Back at my Jeep, true to his word, Burt had left me a note with his address, so that I could send him his gear.

"Yo Bob, Well, I hope you topped out on the Swoop Gimp. Thanx to my Hooks! IF you send them back to me I will mail them back COD. It was a gift. Have them, use them, Love them HA! But if you can, email me and tell me about the Gimp solo."

I ate two dinners that night and slept in the it-floods-you-die BLM campground. The next morning I woke up, got in my car, headed south, and consistently broke the speed limit on the way back to Phoenix.

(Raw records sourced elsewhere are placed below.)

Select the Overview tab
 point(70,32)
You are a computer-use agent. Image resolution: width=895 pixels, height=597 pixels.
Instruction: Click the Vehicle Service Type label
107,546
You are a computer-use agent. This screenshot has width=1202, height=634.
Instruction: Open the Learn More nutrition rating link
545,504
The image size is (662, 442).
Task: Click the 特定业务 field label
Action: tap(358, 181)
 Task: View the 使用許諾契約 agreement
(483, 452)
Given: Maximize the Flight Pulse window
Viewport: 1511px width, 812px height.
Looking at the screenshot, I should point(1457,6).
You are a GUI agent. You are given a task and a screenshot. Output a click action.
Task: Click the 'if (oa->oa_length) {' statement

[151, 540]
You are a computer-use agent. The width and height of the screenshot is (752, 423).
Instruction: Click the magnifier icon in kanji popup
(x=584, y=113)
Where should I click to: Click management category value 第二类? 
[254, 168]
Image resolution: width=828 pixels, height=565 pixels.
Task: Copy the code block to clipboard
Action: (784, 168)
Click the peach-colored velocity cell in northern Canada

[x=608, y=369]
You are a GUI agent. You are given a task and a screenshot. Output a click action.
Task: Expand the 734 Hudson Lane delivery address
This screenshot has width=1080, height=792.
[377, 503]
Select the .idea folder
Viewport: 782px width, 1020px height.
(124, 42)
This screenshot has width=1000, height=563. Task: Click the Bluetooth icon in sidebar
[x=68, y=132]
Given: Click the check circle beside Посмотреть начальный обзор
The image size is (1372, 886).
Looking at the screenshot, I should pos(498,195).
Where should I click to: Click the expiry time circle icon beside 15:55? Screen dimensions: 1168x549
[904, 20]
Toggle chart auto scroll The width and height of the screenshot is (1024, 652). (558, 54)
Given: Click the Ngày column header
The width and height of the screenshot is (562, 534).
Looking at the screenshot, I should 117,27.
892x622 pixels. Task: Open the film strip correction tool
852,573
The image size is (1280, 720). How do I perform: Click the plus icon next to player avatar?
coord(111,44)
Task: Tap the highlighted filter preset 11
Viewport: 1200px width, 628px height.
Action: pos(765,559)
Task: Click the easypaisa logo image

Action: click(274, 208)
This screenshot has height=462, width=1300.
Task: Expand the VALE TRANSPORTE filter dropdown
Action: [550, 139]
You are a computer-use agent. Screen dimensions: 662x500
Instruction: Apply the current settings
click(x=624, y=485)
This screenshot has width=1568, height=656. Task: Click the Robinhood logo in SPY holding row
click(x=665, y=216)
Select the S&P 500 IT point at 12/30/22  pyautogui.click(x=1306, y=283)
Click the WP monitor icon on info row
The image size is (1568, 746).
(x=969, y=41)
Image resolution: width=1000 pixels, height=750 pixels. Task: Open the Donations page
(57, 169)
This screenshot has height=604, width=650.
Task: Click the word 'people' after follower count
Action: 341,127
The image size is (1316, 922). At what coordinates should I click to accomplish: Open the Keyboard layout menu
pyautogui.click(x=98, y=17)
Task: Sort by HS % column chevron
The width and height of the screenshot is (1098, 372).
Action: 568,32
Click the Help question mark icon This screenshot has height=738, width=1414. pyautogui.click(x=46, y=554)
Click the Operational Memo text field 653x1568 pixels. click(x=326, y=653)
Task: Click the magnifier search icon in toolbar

***************************

Recommended Rack:

Doubles/Triples small cams
Doubles on big cams to #3 Camalot
I got by with one #4 Camalot
Double (triple better) set of small nuts, including offsets
2-3 beaks and rurps
A small selection of KB's and Bugaboos
5-6 LA's, no bigger than #4 or #5.
Z-Nailers might be useful for blown out scars
Doubles on baby angles, singles up to 1", maybe some sawed-offs might be useful???
Two talons, grappling hook, and skyhook (mine was thankfully filed to a point)
You might want to duct tape a hook for pro on pitch 4.
Fish hook useful
3 Rivet hangers

Solo hints: Before pitches 8, 9 and 10, drag your bag as far as possible to the right on these ledges to facilitate hauling. On pitch 9, solo with the rope on your back, and set up your haul after reaching the tree. Pitch 10 hauling sucks like late night TV: you know it's going to be horrible, without being able to do anything about it. You might just want to rap down and jug loads up.